Roles of oxygen vacancy in two-dimensional Ga2O3 tuned by biaxial strain

Investigating the roles of oxygen vacancy in two-dimensional (2D) semiconductors is crucial for optimizing its device performance and enabling future applications. The as-cleaved 2D Ga₂O₃ has two different coordinated oxygen sites (OI and OII), however previous works focus only on the OI vacancy site. In this work, the structural, electronic, and electron mobility properties of oxygen-deficient 2D Ga₂O₃ are systematically elucidated through first-principles calculations with Perdew-Burke-Ernzerhof (PBE) and Heyd-Scuseria-Ernzerh (HSE) functionals, as well as the deformation potential (DP) theory.
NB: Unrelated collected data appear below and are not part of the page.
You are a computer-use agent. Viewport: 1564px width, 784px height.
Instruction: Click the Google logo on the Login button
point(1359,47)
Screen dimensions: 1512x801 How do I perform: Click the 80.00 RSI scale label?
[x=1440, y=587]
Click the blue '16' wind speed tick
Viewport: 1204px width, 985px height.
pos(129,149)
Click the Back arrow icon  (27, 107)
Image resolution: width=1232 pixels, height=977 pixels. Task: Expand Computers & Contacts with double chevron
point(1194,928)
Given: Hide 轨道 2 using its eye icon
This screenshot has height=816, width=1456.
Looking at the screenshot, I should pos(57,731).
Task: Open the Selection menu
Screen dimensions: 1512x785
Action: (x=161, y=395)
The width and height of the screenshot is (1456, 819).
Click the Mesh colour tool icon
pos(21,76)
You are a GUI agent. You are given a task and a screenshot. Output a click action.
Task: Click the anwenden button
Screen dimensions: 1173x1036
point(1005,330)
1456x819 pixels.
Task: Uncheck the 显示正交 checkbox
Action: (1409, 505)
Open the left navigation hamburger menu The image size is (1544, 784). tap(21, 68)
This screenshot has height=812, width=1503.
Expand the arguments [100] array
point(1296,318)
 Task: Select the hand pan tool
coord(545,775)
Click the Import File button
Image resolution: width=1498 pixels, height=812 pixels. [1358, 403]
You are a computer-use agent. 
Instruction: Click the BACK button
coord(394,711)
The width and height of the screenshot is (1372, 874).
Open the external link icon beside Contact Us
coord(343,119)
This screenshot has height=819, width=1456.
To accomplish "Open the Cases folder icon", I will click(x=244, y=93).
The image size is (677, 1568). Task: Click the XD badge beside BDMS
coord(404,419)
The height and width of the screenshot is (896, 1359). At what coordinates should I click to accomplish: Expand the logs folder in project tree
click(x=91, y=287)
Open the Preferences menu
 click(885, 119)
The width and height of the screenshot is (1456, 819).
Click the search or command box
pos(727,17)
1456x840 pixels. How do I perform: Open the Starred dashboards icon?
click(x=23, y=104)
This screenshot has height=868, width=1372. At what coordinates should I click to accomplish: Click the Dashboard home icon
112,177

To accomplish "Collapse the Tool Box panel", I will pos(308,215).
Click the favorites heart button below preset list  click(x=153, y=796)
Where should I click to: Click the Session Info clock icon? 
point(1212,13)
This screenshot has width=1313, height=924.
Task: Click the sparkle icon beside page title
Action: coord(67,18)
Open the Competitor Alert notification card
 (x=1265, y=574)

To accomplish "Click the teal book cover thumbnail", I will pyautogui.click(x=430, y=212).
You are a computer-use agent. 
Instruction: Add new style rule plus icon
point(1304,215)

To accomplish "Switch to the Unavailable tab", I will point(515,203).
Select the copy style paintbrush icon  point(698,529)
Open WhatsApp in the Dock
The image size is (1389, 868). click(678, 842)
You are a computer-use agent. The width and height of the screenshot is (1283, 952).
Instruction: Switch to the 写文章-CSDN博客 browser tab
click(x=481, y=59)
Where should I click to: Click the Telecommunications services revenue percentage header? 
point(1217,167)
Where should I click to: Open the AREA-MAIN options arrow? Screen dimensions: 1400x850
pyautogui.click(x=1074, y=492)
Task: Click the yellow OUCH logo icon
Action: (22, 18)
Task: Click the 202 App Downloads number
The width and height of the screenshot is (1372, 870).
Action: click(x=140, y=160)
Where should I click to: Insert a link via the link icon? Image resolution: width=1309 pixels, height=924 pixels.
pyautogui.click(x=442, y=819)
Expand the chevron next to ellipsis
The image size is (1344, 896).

The formation energy calculations illustrate that the oxygen vacancy is energetically favorable at the OII site (Ga₂O₃V_OII) with well structural stabilities. Accompanying with oxygen vacancy formation, an obvious mid-gap state is generated and serves as the deep donor state, which decreases the bandgap of Ga₂O₃V_OII more than 30% to 1.60 eV using PBE functional (or 3.26 eV under HSE), leading to the red-shift of the optical absorption edge. The bandgaps vary from 1.78 to 0.65 eV under biaxial strain modulations from −8% compressive to 8% tensile, which is elaborated by the band edge variations of conduction band maximum (CBM) and valence band minimum (VBM) with respect to the vacuum levels. The unstrained Ga₂O₃V_OII possesses the electron mobilities of 2044.76 and 2512.74 cm²V⁻¹s⁻¹ along x and y directions, which are increased 6 times and 18 times higher under 2% tensile and −4% compressive strains, respectively. Moreover, a considerably high anisotropy ratio of ~ 46 is achieved under −4% compressive strain. The outstanding stabilities, strain-tunable bandgap, exceptional electron mobility and strong anisotropy ratio observed in oxygen-deficient 2D Ga₂O₃ hold promising for applications as nanoscale optoelectronic devices, particularly for Ga₂O₃V_OII film grown on SiC substrate.